Entre 2026 et 2030, la production mondiale de minerai de fer devrait progresser à un rythme annuel moyen de 2,2 % pour atteindre 3,04 milliards de tonnes. Ces perspectives, attribuées lundi 31 août par Mining Weekly à la société de recherche et d’analyse BMI, traduisent une accélération par rapport au rythme de 1,2 % enregistré au cours des cinq dernières années. Tirée par les producteurs déjà établis, cette croissance devrait également être soutenue par la montée en puissance du mégaprojet Simandou en Guinée.

Les géants du minerai de fer gardent leur avance

D’après les informations, l’analyse de BMI met globalement en avant la croissance attendue de la production en Australie, au Brésil, en Inde et en Chine. (Agence Ecofin) – Une dynamique loin d’être anodine au regard du poids de ces quatre pays sur le marché du minerai de fer. Les données de l’US Geological Survey (USGS) estiment déjà la production mondiale à 2,6 milliards de tonnes en 2025, dont 2 milliards issus de ce seul quatuor. L’Australie domine le classement avec 980 millions de tonnes, devant le Brésil avec 420 millions de tonnes, l’Inde avec 310 millions de tonnes et la Chine avec 290 millions de tonnes.
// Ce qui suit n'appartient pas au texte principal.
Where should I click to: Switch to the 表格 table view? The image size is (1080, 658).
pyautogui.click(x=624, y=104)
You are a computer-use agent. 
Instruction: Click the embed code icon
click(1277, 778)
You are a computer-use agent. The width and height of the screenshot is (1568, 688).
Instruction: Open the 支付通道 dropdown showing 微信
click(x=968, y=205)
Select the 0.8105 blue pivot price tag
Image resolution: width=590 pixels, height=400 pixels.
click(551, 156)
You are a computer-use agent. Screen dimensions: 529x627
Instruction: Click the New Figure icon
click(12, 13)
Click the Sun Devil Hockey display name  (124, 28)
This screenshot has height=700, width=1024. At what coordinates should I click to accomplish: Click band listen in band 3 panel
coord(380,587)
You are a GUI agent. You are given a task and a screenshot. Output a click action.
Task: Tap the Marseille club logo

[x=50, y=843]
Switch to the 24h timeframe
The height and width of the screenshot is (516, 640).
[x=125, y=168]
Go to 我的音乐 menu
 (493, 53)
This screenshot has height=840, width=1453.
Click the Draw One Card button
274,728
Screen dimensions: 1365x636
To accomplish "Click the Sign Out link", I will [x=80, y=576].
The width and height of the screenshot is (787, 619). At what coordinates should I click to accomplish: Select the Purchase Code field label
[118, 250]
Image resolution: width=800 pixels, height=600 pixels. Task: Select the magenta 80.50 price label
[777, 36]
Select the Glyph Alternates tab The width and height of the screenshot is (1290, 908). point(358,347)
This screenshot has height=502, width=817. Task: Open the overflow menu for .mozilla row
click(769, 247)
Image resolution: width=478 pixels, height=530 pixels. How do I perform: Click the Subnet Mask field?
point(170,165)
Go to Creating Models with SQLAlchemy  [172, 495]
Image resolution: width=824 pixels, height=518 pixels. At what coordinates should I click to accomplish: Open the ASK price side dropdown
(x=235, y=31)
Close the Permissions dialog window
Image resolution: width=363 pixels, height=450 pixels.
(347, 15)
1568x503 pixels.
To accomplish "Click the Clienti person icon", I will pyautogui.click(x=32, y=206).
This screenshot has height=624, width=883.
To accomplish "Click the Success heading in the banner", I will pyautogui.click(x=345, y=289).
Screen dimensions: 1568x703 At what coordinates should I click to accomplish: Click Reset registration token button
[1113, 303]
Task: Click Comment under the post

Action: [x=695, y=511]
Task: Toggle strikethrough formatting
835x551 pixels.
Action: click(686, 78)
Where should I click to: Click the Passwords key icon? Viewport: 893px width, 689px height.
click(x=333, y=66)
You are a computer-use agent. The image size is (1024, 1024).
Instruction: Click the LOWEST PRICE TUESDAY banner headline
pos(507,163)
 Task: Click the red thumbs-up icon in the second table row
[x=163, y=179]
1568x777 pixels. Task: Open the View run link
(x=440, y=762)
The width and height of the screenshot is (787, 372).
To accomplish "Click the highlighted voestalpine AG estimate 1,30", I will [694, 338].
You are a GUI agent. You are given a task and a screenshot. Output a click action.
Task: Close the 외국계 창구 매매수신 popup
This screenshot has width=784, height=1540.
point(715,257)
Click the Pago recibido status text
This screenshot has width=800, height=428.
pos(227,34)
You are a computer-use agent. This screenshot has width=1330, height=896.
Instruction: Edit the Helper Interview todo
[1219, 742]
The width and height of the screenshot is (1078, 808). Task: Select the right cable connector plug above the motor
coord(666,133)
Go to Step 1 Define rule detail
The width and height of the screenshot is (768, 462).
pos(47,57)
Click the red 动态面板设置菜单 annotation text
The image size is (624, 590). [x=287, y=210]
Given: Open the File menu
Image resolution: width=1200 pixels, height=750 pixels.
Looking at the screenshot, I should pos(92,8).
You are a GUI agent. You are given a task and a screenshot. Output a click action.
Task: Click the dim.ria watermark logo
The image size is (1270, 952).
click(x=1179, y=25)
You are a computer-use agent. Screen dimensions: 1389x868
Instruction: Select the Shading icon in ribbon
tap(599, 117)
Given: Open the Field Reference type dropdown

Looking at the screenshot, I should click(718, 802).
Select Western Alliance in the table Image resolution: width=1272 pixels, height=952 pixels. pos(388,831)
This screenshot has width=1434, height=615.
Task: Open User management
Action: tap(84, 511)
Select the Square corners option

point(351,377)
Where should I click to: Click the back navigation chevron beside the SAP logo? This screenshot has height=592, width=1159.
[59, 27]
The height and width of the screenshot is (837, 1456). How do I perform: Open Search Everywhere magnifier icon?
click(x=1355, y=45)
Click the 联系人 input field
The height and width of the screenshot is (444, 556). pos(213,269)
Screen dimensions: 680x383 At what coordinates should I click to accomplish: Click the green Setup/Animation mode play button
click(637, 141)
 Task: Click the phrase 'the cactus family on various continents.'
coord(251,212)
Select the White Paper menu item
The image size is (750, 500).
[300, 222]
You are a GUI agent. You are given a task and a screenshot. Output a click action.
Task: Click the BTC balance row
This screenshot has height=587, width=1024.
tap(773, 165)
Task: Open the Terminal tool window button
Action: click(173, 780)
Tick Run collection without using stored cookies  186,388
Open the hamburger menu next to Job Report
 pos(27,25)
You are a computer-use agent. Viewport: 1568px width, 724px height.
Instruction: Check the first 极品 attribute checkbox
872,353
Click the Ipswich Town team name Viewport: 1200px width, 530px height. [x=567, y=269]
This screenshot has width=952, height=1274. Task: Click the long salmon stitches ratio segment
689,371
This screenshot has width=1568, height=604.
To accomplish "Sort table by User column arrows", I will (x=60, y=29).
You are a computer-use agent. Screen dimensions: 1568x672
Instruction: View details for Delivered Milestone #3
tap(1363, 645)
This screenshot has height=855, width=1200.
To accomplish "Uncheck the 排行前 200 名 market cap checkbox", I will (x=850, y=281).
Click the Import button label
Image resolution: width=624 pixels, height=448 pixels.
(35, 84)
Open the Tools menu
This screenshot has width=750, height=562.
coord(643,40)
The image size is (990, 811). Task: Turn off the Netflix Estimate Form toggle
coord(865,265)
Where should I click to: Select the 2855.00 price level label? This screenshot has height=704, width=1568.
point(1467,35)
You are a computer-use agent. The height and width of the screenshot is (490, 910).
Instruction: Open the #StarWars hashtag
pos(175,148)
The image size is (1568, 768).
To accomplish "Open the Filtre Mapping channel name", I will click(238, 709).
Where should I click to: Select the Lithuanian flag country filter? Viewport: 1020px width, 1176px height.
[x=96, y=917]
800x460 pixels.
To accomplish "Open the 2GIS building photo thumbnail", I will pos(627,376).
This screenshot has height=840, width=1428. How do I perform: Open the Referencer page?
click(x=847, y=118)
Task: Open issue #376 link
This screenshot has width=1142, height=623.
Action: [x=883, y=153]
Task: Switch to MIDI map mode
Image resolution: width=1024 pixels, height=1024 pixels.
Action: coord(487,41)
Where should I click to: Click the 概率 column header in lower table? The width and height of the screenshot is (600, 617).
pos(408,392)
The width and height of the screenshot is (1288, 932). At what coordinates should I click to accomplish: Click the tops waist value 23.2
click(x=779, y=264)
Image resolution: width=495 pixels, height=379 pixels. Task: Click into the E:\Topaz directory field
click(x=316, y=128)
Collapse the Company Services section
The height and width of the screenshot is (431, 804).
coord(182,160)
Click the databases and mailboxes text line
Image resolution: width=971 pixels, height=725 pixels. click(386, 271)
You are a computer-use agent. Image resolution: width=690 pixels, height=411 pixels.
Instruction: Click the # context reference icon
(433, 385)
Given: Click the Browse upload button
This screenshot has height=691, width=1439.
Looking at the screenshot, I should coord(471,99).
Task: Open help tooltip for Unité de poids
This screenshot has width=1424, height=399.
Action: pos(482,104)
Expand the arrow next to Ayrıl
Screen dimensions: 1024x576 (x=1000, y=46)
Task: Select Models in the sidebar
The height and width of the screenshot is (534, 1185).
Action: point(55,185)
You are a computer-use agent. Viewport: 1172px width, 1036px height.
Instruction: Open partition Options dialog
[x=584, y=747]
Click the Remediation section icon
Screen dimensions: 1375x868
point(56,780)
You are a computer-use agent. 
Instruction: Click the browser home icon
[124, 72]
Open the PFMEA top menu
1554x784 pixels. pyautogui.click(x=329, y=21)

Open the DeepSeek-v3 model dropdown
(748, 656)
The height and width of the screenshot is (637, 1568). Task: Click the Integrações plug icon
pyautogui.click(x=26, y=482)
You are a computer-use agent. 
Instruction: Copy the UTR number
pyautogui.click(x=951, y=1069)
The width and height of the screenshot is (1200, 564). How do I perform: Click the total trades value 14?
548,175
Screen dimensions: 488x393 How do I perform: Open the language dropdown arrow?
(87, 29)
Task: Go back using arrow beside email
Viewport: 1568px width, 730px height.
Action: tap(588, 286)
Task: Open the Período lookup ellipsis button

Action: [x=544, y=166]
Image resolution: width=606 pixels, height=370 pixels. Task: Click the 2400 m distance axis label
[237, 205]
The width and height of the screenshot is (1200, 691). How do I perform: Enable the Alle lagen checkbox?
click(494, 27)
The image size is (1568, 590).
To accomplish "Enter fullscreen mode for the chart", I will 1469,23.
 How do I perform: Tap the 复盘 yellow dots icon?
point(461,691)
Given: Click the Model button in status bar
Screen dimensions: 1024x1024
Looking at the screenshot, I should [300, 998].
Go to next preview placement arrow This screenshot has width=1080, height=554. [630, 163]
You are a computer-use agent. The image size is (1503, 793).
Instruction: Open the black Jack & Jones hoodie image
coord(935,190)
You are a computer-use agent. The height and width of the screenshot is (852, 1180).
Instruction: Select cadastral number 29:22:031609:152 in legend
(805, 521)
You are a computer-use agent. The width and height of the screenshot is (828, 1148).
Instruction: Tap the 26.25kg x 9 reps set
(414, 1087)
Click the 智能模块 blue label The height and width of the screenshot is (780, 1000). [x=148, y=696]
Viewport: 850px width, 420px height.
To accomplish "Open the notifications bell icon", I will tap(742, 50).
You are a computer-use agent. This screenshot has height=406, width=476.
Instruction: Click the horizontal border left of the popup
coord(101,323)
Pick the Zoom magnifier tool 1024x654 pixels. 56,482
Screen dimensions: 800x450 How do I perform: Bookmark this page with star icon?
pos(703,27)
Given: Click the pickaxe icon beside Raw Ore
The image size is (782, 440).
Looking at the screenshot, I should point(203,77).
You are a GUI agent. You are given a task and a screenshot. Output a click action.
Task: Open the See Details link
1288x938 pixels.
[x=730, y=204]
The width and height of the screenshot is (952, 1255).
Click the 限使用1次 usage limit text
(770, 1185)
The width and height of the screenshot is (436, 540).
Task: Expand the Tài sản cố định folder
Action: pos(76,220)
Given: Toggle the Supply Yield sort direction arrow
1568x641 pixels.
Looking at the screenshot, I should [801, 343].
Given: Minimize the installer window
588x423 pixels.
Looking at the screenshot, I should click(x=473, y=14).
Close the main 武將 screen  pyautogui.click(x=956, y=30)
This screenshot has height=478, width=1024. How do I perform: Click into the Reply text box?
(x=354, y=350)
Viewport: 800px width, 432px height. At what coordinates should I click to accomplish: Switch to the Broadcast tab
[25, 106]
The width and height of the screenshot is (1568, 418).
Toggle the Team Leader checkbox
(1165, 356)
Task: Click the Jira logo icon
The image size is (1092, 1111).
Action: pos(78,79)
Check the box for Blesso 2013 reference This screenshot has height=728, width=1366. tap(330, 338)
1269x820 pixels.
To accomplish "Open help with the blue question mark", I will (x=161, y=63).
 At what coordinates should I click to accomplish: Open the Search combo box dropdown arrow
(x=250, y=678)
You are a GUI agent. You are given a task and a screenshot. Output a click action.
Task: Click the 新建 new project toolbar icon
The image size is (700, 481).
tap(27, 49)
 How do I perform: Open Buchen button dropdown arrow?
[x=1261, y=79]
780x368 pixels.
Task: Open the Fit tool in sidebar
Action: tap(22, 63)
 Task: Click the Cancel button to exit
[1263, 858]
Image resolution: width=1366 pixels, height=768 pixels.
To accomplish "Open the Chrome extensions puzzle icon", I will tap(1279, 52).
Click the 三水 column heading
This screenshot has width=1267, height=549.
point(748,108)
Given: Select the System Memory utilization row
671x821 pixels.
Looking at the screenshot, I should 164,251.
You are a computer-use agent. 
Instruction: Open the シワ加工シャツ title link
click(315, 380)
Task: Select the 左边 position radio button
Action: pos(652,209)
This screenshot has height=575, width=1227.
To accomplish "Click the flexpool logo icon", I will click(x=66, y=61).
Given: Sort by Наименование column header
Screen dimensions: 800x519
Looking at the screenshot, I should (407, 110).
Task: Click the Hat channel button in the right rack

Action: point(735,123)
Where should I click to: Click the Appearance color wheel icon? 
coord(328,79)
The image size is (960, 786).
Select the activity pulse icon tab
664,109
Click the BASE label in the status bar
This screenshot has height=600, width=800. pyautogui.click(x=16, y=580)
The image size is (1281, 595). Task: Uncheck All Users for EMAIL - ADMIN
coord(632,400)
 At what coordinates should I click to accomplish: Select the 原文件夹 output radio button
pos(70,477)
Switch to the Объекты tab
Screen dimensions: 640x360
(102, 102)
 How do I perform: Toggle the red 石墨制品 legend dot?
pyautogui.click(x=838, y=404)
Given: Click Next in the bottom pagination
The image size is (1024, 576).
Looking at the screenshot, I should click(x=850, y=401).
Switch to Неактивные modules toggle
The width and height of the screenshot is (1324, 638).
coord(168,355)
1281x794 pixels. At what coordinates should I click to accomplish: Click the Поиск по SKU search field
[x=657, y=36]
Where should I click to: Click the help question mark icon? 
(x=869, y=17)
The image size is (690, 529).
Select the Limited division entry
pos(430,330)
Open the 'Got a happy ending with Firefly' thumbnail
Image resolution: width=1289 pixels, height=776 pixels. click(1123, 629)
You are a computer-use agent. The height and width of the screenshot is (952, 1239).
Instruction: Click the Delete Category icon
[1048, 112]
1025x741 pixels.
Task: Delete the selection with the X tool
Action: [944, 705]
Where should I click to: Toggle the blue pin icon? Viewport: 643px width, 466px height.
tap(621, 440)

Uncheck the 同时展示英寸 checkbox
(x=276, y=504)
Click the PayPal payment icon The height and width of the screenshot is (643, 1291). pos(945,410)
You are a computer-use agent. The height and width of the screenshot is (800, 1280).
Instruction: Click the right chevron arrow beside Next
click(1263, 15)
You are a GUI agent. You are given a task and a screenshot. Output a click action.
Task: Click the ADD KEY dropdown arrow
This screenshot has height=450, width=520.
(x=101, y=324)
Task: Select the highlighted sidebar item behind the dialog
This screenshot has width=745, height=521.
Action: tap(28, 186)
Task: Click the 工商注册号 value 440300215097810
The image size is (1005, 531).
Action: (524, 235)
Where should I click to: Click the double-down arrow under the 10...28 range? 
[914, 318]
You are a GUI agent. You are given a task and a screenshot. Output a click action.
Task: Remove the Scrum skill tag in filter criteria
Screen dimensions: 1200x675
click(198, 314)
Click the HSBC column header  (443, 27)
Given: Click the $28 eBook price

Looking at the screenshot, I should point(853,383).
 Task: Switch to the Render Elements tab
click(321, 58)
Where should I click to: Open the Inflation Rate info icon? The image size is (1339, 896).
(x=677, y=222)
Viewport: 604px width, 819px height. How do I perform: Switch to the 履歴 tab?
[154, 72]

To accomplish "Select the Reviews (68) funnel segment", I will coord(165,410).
Le classement comprend également d’autres producteurs moins importants, parmi lesquels l’Iran, la Russie, le Canada ou encore l’Afrique du Sud. Mais aucune mention n’est faite de la Guinée qui pourrait toutefois progressivement faire son entrée dans ce cercle avec Simandou. Réparti sur quatre blocs de gisements, le complexe minier a expédié ses premières cargaisons fin 2025 et doit progressivement monter en puissance pour atteindre jusqu’à 120 millions de tonnes de capacité annuelle à terme. Un niveau qui ne suffirait certes pas encore à rivaliser avec les volumes actuellement produits par les principaux acteurs du marché, mais qui pourrait néanmoins donner à la Guinée un poids dans les échanges mondiaux.